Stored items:

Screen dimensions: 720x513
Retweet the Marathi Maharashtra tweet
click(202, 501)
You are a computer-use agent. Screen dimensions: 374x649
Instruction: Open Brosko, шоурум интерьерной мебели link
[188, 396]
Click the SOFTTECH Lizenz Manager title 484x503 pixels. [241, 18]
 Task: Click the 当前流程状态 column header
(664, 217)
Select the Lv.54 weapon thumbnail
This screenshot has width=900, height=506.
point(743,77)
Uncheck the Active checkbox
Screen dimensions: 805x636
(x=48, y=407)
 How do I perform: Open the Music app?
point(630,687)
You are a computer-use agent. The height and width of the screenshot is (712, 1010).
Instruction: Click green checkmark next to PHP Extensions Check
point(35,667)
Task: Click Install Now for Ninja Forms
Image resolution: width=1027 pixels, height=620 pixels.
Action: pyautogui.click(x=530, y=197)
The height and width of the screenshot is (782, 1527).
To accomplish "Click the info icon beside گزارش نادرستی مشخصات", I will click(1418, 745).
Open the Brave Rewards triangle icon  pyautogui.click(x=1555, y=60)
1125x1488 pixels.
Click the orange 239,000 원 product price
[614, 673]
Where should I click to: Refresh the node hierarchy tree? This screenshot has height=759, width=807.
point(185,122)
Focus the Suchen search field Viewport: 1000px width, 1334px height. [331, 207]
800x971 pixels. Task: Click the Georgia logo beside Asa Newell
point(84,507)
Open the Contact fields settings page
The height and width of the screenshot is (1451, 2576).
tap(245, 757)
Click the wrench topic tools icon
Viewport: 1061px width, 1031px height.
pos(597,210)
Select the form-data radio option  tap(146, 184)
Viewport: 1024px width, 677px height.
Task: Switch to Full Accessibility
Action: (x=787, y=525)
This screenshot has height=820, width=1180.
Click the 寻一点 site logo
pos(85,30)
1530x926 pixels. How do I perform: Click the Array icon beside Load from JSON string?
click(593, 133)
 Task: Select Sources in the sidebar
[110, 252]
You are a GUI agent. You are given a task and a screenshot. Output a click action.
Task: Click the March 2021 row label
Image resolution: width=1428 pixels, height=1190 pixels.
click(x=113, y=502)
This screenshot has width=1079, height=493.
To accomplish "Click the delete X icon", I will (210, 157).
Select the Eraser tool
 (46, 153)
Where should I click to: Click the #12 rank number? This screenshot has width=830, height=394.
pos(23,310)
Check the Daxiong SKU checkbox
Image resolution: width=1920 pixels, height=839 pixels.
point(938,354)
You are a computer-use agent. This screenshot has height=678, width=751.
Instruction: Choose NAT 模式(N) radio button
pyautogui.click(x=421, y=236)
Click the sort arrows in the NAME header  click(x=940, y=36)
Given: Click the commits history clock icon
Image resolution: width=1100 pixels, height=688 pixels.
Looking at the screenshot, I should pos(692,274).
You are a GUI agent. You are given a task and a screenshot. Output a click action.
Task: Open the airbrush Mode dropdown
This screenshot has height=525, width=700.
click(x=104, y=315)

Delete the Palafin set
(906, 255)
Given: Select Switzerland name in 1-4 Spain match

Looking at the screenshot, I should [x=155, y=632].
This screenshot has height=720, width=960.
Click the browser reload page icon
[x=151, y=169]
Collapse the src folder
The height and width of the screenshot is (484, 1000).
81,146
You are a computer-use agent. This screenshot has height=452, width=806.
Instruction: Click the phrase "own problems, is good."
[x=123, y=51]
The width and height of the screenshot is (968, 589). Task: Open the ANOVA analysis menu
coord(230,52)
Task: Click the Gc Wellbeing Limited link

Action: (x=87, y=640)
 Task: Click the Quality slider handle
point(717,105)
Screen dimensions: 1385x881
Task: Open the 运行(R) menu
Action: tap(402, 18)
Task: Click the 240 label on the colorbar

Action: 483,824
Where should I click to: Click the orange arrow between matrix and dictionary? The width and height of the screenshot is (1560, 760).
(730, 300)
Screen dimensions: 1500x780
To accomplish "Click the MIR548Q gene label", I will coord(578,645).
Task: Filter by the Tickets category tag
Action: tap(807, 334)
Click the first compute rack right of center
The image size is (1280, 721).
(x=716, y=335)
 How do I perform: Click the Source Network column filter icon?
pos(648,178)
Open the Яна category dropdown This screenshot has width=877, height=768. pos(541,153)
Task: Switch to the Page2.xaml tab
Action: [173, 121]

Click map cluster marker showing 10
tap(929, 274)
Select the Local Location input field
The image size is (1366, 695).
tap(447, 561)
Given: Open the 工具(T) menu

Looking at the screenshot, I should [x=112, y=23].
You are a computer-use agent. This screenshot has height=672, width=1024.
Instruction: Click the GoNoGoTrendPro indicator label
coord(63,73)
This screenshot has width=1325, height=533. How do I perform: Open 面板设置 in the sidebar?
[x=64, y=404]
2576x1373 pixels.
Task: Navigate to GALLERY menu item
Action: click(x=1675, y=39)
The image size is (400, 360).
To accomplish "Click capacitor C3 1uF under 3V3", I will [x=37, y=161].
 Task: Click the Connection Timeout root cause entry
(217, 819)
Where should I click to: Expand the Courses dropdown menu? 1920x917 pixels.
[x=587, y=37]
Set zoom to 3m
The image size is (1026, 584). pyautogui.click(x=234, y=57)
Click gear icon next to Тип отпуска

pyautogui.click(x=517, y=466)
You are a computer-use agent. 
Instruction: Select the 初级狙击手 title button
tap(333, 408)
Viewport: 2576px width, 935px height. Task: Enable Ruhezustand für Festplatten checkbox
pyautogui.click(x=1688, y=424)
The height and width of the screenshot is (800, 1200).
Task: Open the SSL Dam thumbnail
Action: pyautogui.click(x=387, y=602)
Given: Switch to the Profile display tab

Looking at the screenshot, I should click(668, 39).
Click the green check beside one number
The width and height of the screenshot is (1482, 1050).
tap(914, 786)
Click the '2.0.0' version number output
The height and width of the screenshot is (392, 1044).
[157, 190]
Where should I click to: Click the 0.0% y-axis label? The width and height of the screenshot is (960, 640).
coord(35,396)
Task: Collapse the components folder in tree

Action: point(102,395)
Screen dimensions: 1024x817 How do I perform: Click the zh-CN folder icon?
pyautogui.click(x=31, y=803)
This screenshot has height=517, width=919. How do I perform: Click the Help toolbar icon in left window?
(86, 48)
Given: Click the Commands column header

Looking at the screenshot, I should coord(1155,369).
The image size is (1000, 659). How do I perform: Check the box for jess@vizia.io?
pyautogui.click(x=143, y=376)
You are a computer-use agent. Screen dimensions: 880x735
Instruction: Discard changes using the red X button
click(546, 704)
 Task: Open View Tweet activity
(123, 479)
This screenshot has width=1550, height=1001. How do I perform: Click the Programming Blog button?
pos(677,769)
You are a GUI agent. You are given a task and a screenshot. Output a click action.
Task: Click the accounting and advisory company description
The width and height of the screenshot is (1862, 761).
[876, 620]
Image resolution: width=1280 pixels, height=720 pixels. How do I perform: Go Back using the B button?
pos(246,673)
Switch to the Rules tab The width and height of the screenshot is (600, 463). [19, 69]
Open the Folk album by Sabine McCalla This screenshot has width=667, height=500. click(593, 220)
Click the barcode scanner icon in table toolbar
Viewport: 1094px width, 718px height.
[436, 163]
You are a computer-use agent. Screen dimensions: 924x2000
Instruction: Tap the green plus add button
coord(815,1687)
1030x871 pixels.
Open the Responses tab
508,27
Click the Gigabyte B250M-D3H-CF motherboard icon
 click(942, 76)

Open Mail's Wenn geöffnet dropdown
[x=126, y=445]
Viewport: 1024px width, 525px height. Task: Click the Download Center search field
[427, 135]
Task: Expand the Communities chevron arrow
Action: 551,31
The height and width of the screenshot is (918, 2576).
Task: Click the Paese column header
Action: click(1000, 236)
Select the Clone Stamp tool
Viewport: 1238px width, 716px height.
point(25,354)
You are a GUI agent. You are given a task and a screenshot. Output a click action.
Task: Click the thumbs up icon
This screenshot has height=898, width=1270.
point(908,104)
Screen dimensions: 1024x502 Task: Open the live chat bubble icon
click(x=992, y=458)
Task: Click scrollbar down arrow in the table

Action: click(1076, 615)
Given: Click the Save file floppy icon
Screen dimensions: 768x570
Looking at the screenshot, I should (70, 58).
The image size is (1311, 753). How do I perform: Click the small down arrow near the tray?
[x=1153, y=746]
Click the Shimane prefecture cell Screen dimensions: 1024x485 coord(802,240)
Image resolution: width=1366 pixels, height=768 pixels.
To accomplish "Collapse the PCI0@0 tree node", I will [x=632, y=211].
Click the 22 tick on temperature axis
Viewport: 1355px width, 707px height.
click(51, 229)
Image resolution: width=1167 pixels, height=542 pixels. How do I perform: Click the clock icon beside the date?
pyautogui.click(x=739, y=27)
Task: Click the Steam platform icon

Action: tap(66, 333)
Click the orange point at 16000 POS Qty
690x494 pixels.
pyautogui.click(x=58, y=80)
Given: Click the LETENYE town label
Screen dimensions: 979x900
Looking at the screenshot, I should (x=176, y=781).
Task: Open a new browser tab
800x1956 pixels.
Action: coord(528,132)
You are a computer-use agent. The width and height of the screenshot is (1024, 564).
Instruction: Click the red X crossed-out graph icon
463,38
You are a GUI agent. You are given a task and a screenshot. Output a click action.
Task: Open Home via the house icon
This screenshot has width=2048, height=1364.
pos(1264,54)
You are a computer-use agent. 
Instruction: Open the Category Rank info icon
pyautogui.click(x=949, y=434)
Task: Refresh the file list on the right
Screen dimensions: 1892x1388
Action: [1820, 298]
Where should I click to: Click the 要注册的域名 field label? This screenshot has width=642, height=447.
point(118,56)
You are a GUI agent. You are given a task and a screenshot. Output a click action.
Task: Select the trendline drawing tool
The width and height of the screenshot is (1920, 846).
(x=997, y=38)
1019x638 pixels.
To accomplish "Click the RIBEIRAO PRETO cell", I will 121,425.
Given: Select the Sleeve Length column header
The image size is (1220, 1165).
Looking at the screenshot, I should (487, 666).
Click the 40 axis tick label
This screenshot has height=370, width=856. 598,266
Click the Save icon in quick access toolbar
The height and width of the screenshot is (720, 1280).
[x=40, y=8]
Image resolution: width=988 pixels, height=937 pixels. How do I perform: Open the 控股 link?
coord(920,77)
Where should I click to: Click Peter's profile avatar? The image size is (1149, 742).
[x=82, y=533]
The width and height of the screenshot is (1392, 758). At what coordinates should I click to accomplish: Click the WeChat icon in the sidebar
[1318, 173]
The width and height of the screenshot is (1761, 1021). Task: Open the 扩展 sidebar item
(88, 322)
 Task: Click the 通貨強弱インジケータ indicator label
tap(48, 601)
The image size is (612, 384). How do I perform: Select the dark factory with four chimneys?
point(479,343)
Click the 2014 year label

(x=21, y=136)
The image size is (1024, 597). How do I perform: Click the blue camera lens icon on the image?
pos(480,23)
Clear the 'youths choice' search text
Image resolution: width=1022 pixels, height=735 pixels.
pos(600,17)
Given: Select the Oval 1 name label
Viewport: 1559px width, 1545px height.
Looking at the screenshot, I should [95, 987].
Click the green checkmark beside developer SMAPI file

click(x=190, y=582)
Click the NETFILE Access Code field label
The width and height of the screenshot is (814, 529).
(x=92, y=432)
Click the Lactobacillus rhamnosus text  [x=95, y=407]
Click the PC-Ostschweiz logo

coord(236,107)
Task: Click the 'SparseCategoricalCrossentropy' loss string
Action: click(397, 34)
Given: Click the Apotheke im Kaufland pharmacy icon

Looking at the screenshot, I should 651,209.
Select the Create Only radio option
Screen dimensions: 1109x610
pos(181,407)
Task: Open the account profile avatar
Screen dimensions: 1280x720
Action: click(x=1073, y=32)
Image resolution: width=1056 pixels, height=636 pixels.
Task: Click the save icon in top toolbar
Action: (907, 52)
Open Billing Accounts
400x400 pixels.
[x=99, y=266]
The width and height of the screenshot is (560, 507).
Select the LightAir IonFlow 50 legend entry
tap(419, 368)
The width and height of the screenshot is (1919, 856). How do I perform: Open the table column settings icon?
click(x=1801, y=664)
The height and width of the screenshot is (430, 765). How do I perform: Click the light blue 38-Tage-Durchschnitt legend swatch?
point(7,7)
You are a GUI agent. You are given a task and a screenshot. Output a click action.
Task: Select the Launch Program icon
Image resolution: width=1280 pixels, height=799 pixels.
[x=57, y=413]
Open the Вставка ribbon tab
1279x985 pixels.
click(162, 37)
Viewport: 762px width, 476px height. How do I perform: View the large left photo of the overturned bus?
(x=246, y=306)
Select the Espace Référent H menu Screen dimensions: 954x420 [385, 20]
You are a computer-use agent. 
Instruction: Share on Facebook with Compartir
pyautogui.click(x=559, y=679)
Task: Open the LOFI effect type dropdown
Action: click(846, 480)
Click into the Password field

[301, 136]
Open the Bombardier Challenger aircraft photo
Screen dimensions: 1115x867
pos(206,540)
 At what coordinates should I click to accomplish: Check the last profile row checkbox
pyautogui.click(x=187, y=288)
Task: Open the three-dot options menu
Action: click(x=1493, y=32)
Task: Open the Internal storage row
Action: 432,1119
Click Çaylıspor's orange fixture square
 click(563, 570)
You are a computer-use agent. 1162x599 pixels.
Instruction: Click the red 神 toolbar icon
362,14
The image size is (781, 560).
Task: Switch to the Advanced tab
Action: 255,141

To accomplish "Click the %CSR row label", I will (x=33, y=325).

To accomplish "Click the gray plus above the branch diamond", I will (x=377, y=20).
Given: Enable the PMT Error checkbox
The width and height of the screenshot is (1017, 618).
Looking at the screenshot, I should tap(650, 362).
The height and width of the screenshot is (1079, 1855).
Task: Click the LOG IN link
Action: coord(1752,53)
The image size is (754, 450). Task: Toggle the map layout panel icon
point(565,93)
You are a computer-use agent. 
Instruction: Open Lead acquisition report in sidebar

Exercise description: Repeat, word for word, every line from the line that contains "The image size is (754, 450)." to the end of the entries; include both of those lines and no others.

Answer space:
The image size is (754, 450). Task: Toggle the map layout panel icon
point(565,93)
You are a computer-use agent. 
Instruction: Open Lead acquisition report in sidebar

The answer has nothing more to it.